SF’s “Comfort Women” Statue Honors Victims of Japanese Sex Trafficking

Former World War II "comfort woman" Yongsoo Lee, 89, of South Korea, stands by a statue of Haksoon Kim while looking at the "Comfort Women" monument after it was unveiled Friday, Sept. 22, 2017, in San Francisco. The monument was dedicated to the young women victims of Japanese military sexual slavery from 1932 until the end of World War II in 1945. Haksoon Kim was the first to break the silence about "comfort women" in 1991. (AP Photo/Eric Risberg)

Yong-soo Lee, 89, a “comfort woman” during World War II, touches the statue of the late Grandma Hak-soon Kim who first broke the silence by publicly speaking out in 1991. This is one of the figures in the Chinatown “Comfort Woman” memorial. Lee, at the age of 15, was kidnapped from her home in Korea and forced to work in a Taiwan brothel that served Japanese soldiers.

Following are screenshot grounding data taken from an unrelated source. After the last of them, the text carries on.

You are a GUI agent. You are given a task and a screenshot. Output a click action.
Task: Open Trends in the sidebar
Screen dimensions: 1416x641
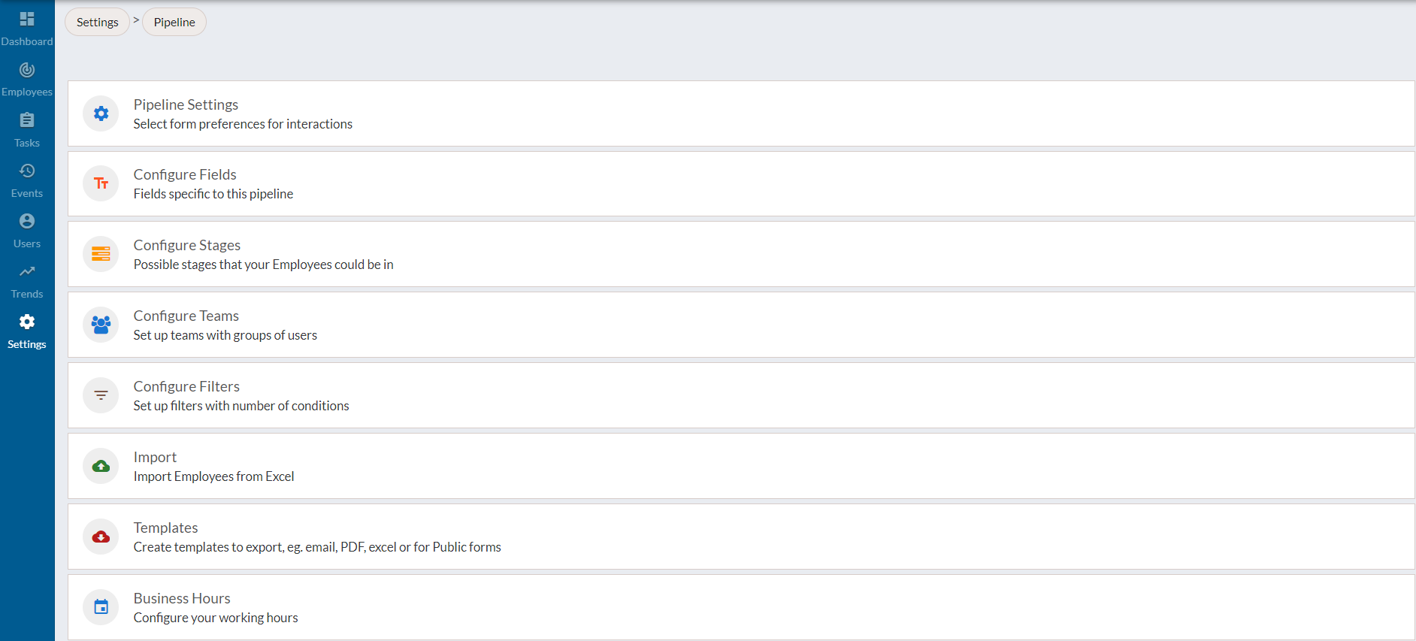[x=27, y=281]
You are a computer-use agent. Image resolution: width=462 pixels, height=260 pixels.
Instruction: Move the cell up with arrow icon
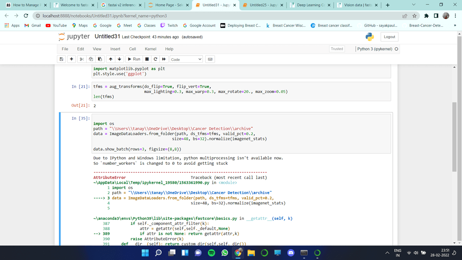coord(111,59)
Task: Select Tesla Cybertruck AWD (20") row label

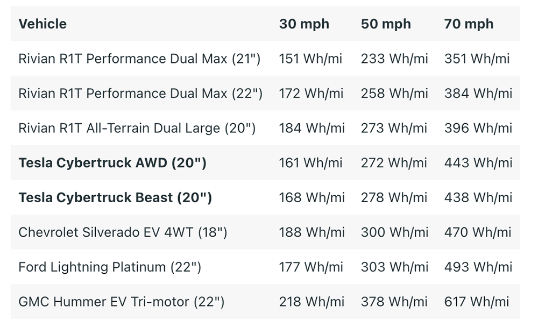Action: pyautogui.click(x=112, y=162)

Photo: Associated Press.

Several hundred thousand women and girls, euphemistically called “Comfort Women,” were sexually enslaved by the Japanese Imperial Armed Forces in 13 Asia-Pacific countries from 1931 to 1945.

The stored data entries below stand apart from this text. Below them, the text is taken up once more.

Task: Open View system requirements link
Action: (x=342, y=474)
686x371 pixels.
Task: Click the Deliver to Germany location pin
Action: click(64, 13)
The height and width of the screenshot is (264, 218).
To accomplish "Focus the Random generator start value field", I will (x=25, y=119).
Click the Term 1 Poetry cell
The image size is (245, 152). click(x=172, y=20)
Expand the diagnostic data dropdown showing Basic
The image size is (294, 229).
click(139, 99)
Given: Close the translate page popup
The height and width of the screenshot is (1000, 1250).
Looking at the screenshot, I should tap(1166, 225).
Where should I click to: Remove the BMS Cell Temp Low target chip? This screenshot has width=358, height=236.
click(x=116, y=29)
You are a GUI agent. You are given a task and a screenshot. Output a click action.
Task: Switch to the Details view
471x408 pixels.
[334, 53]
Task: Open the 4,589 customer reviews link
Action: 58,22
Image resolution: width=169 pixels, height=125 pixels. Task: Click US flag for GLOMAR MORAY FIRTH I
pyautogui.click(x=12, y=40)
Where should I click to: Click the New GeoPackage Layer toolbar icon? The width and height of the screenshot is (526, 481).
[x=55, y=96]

In the 1990s, survivors courageously broke their silence and revealed this dark history that had been hidden for decades.

On Friday, September 22, 2017, a bronze monument dedicated to the “Comfort Women” was unveiled in St. Mary’s Square Annex in  San Francisco. SF’s

The memorial is the product of unity among countless volunteers, activists, scholars and teachers, students, youth parents and grandparents who joined under the united banner of the “Comfort Women” Justice Coalition to make the memorial a reality.

“We all share the same humanity. This is an issue for everyone. This is about a sincere apology from the government of Japan,” said Yong-soo Lee, 89, a surviving comfort woman.

September 22 marked the two-year anniversary of the San Francisco resolution to establish a public monument in memory of the victims as a reminder to the ongoing sexual violence against women during wartime around the globe.

The effort was led by two San Francisco Superior Court Judges, Lillian Sing and Julie Tang (Retired). They worked closely with the City of San Francisco Arts Commission and the Recreation and Park Department to select the location, the design and the inscription that would best represent the purpose of the monument.

The sculptor is Steven Whyte of Carmel, Ca. The monument shows Grandma Haksoon Kim, (the first who broke the silence in 1991) in Korean traditional dress looking at three girls in traditional Korean, Chinese and the Filipino dress holding hands on top of a cylinder. The statues are life-sized.